■ Written problem:
In the affidavit excerpt below, what title did Todman's 1916 textbook take when it was issued in revised and enlarged form in 1921?

While the decision in the Provost case has sometimes been cited in incometax cases, an examination of such cases will show that the citation was for the first part of the definition re “the sale of shares which the seller does not own.' The income-tax cases cited in this memorandum that failure to make timely delivery does not of itself make a sale a “short sale” and that as we have pointed out, intent is the controlling factor.
STATE OF NEW YORK, county of New York, 88: Frederick S. Todman, being duly sworn, deposes and says:
I am a certified public asscountant and I am the senior member of the public accounting firm of Frederick S. Todman & Co. with offices at 60 Beaver Street, New York, N. Y.
I have been a certified public accountant for more than 30 years. A substantial part of my practice has consisted of the auditing of accounts of members of the New York Stock Exchange and New York Curb Exchange. At the present time my firm acts as accountants for more than 50 members, or member firms, of these exchanges. For a number of years I was a partner in a member firm of the New York Stock Exchange.
I am the author of a textbook titled "Brokerage Accounts,” published in 1916 and issued in 1921 in a revised and enlarged form under the title “Wall Street Accounting” and have written numerous articles on various accounting problems of members of security exchanges.

■ Dataset rows:
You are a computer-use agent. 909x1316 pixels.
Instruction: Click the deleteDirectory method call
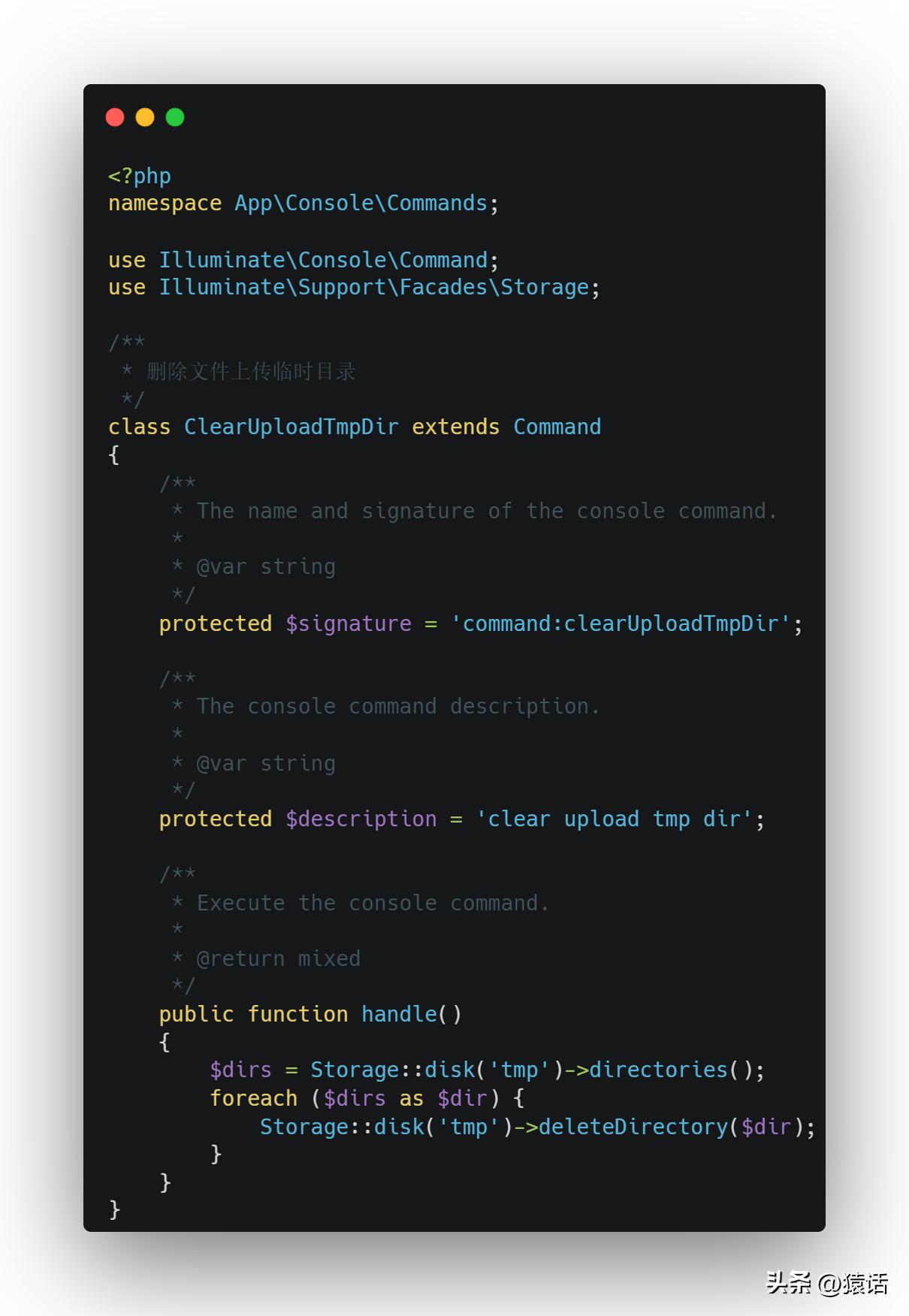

* * *

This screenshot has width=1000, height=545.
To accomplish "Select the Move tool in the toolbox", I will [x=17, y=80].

■ Exercise output:
"Wall Street Accounting"